+++ PROVIDED INFORMATION +++
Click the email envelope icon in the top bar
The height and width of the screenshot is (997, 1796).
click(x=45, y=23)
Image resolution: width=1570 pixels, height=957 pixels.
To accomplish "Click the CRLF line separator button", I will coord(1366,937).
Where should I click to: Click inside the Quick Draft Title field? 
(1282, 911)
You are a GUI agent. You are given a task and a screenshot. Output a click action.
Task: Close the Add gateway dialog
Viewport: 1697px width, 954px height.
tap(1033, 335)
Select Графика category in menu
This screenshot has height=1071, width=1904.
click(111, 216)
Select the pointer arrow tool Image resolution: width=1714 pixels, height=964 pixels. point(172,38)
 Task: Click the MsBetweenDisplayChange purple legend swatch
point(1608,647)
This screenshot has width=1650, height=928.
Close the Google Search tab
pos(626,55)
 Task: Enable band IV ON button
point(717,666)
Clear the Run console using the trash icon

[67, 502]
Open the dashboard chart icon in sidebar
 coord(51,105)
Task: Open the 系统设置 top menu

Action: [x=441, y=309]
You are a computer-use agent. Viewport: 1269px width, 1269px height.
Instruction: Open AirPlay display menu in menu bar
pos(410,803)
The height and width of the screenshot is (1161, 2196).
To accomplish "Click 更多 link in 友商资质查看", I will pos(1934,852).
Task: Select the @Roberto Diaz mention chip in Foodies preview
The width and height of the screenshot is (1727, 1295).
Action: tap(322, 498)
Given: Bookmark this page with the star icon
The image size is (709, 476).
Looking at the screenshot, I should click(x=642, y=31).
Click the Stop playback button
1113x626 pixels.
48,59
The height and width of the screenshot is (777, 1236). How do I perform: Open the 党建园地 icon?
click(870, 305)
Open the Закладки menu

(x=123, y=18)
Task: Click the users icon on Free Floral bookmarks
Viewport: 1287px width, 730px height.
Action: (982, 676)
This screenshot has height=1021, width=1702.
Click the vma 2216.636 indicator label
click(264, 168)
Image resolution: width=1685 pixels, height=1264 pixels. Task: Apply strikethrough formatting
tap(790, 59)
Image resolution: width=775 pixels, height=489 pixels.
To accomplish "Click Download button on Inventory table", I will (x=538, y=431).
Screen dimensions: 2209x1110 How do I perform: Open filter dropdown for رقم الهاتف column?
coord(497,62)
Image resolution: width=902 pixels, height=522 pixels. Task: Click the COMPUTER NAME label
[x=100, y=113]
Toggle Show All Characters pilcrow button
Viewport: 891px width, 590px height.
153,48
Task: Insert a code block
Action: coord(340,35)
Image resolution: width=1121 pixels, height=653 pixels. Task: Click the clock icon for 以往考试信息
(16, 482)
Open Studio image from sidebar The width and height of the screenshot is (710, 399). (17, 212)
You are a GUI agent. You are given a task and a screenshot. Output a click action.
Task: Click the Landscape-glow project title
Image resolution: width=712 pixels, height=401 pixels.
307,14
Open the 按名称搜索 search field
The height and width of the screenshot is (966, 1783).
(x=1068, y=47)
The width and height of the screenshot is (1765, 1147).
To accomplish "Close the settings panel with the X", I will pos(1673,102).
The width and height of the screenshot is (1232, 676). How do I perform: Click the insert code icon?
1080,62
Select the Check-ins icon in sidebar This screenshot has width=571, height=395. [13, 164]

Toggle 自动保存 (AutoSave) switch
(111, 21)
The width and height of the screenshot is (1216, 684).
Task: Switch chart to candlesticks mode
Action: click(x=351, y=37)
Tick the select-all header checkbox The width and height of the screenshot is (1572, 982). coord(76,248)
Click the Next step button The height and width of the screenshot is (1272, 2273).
+++
ASSIGNMENT = Please return exactly the lines from the one containing "Select the Check-ins" through the end of the entries above, adding no other line.

RESULT OF THE TASK =
Select the Check-ins icon in sidebar This screenshot has width=571, height=395. [13, 164]

Toggle 自动保存 (AutoSave) switch
(111, 21)
The width and height of the screenshot is (1216, 684).
Task: Switch chart to candlesticks mode
Action: click(x=351, y=37)
Tick the select-all header checkbox The width and height of the screenshot is (1572, 982). coord(76,248)
Click the Next step button The height and width of the screenshot is (1272, 2273).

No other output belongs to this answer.